Promosi FOIO baru-baru ini menggambarkan pergeseran spasial yang signifikan dalam pesan strategis Jepang. FOIO Jepang melanjutkan perannya sebagai ‘pemimpin pemikiran’ tatanan berbasis aturan dan penjaga moral FOIP. Kekuatannya ditemukan dalam fokusnya pada hal-hal penting dari keberadaan sebagai komunitas bangsa. FOIO menekankan kedaulatan dan integritas teritorial serta menghindari tema-tema yang lebih kontroversial seperti hak asasi manusia dan demokrasi. Dengan demikian, FOIO diharapkan dapat berfungsi sebagai ‘penyebut umum’ untuk keterlibatan global Jepang. Meskipun PM Kishida terus membela ‘martabat manusia’,[13] narasi dan pendiriannya bersifat akomodatif dan inklusif, sangat berbeda dengan para pemimpin liberal Barat. Oleh karena itu, pesan FOIO Tokyo jelas ditujukan untuk menghasilkan dukungan ‘Global South’[14] yang meluas – jauh melampaui batas geografis Indo-Pasifik. Hasilnya adalah banyak pemimpin negara, termasuk Perdana Menteri India Narendra Modi, secara terbuka mendukung tujuan Jepang.[15]
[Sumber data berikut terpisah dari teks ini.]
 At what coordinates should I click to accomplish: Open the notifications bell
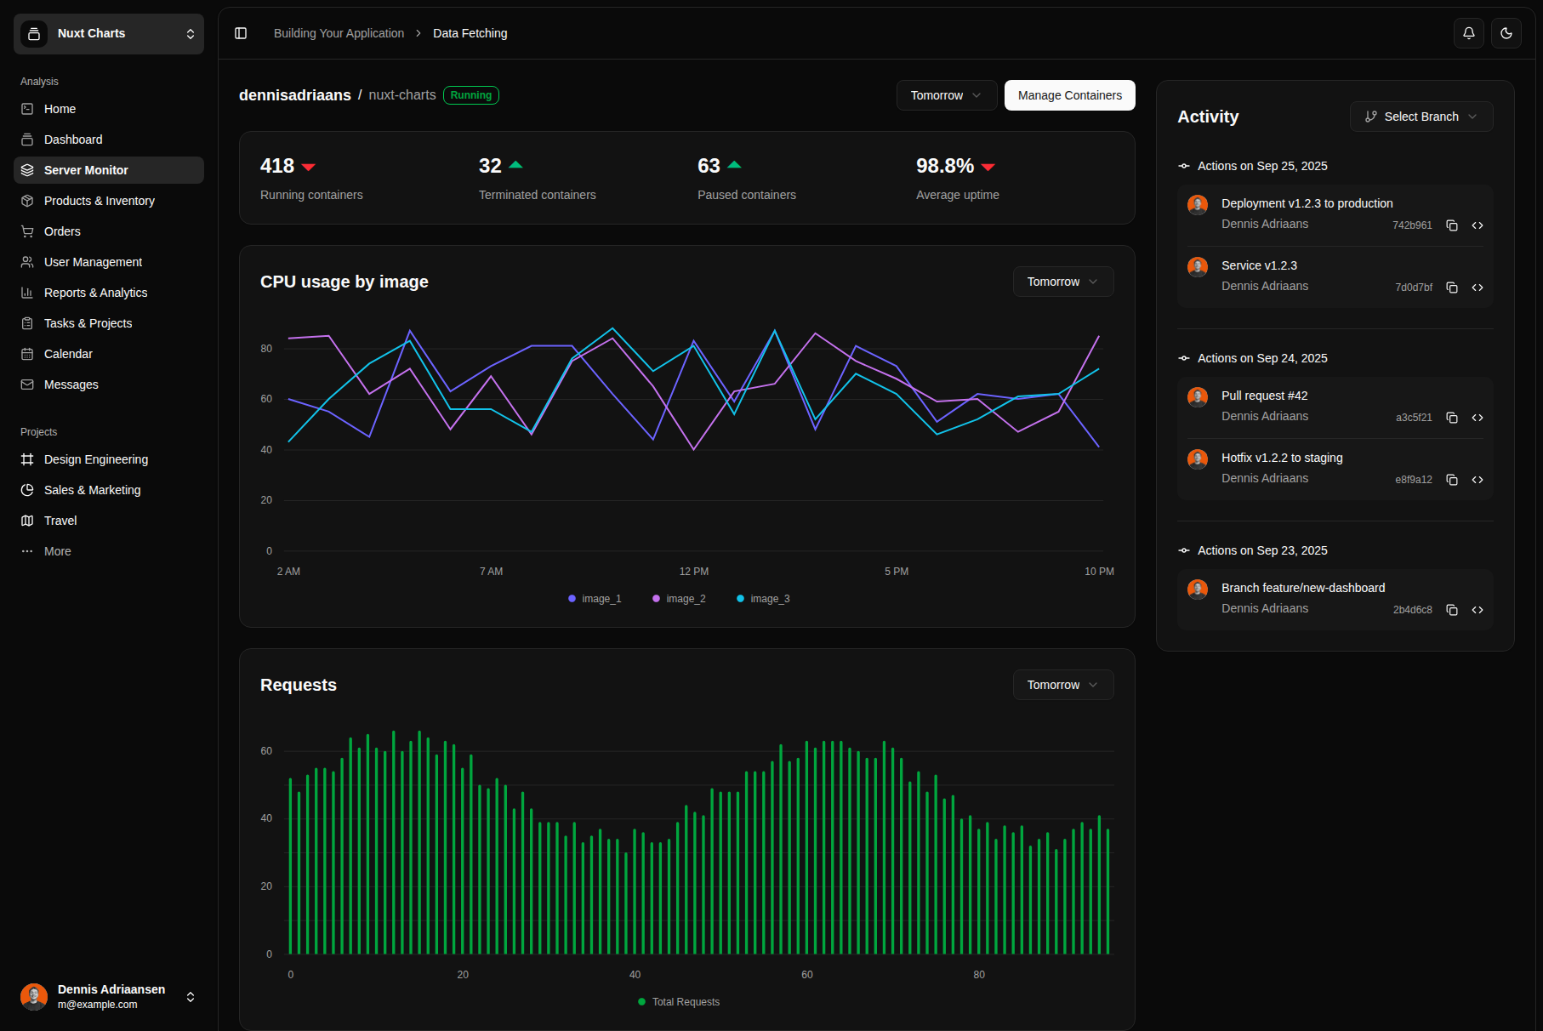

Meskipun menjanjikan, “tatanan internasional yang bebas dan terbuka berdasarkan aturan hukum” memiliki beberapa kekurangan. Hal ini tentu saja memiliki daya tarik yang lebih kecil dibandingkan dengan “Indo-Pasifik yang bebas dan terbuka” yang menggugah, yang diungkapkan oleh Abe: “Ketika saya mendengar kata-kata “Indo-Pasifik yang bebas dan terbuka”, yang muncul di benak saya adalah pemandangan laut yang begitu luas”. Seruan baru Jepang tentu saja tidak banyak membantu untuk membangkitkan emosi seperti itu.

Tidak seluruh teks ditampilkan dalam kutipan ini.